Niger / Des dizaines de milliers de personnes prises sous le feu

Publié le 25 mai 2009 par Tanjaawi

 Des dizaines de milliers de personnes prises sous le feu croisé des autorités et de groupes armés dans le delta du Niger

Quelque 20 000 personnes résidant dans les zones de gouvernement local de Warri-sud et Warri-sud-ouest, dans la région du delta du Niger, au Nigeria, sont prises entre les tirs de la force conjointe police-armée (JTF) et ceux des groupes armés. Des milliers d'entre elles ont fui leur village et sont dans l'incapacité d'y retourner.
L'offensive de la JTF a débuté le 13 mai après qu'elle eut, semble-t-il, été attaquée par des groupes armés dans l'État du Delta. La JTF procède à des incursions terrestres et des frappes aériennes sur différents villages des zones de gouvernement local de Warri-Sud et Warri-Sud-Ouest où le gouvernement nigérian pense que se trouvent les camps des groupes armés. Amnesty International craint que plusieurs centaines de personnes ne soient mortes.
Le 15 mai, à l'aide d'hélicoptères équipés de mitrailleuses, la JTF a attaqué plusieurs villages du royaume de Gbaramatu, parmi lesquels Okerenkoko et Oporoza. Environ 500 personnes s'étaient rassemblées à Oporoza à l'occasion d'une fête annuelle célébrée dans plusieurs villages du royaume de Gbaramatu.
Un témoin oculaire qui assistait à cette fête a déclaré : « J'ai entendu un bruit d'avion ; j'ai vu deux hélicoptères militaires faire feu sur les maisons, sur le palais, sur nous. Nous avons dû courir nous réfugier dans la forêt.

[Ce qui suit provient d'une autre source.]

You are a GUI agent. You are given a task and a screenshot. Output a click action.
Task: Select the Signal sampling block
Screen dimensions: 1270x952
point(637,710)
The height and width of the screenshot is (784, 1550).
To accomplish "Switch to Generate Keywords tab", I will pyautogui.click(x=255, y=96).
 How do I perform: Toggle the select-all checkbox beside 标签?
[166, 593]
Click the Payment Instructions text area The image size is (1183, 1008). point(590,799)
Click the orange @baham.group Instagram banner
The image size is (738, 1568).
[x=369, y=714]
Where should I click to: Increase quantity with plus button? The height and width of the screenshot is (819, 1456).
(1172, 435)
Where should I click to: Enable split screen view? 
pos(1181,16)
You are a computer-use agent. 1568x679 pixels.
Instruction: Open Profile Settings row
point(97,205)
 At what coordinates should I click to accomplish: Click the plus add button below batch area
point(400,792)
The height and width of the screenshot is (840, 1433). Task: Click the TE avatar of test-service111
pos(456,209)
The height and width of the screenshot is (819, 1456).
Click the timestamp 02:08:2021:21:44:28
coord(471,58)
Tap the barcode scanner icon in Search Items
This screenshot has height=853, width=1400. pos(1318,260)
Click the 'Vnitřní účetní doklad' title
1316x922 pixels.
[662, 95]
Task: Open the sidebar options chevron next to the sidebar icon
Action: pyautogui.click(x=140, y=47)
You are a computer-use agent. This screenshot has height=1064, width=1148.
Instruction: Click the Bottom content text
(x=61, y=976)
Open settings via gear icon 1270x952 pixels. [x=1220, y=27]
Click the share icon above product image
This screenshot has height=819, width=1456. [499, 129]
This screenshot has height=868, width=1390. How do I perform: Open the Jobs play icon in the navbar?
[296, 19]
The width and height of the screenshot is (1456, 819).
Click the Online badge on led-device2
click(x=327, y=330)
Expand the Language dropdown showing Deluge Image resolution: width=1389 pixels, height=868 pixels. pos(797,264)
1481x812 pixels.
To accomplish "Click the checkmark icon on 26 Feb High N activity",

Là, j'ai entendu des adultes hurler, beaucoup de mères n'arrivaient pas à retrouver leurs enfants ; chacun courait pour sauver sa peau. »
La JTF est composée de troupes de l'armée de terre, de la marine, de l'aviation militaire et de la police mobile, et a été créée en 2004 dans le but de rétablir l'ordre dans le delta du Niger. Les attaques de la JTF visant les villages de cette région sont quotidiennes, ses membres pensant semble-t-il que les groupes armés s'y cachent.
On ignore encore le nombre exact des victimes de ces assauts. Selon les informations reçues par Amnesty International, plusieurs centaines de spectateurs, dont des femmes et des enfants, auraient été tués ou blessés par la JTF et par les groupes armés tirant en direction de celle-ci.
De nombreuses maisons ont été incendiées et détruites par l'armée. Des personnes continuent à se cacher dans la forêt, sans pouvoir bénéficier de soins médicaux ni d'un approvisionnement en nourriture. Le principal mode de transport de ces villageois est le bateau, mais ceux qui tentent de se déplacer de cette manière seraient pris pour cibles par des membres de la JTF ou des groupes armés.
« Il ne faut pas que la JTF et les groupes armés fassent usage de la force si cela entraîne des atteintes aux droits humains, elles ne doivent pas déplacer des personnes de force mais faire en sorte que celles qui ont besoin de soins médicaux puissent en bénéficier librement », a déclaré Véronique Aubert, d'Amnesty International.
Pauvreté, corruption et présence de pétrole, d'armes et de gangs sont les ingrédients d'une situation extrêmement instable dans la région du delta du Niger. Ces dernières années, les groupes armés et les bandes criminelles ont clairement cherché à prendre le contrôle des ressources et se sont livrés à des actes de violence. Cette situation a entraîné une intensification des affrontements entre les groupes armés et la JTF.
La JTF est fréquemment accusée d'avoir recours à la force d'une manière excessive lorsqu'elle prend pour cible des groupes armés et des gangs, et il arrive souvent que des habitants de villages soient blessés ou tués. En août 2008, à la suite d'une attaque commise contre la JTF par des groupes armés, au moins quatre personnes ont été tuées au cours d'un raid militaire dans le village d'Agge (État de Bayelsa).
En août 2007, la JTF est intervenue dans un affrontement entre deux gangs rivaux à Port-Harcourt, dans l'État de Rivers, en utilisant des hélicoptères et des mitrailleuses ; au moins 32 personnes sont mortes parmi les membres des gangs, ceux des forces de sécurité et les passants.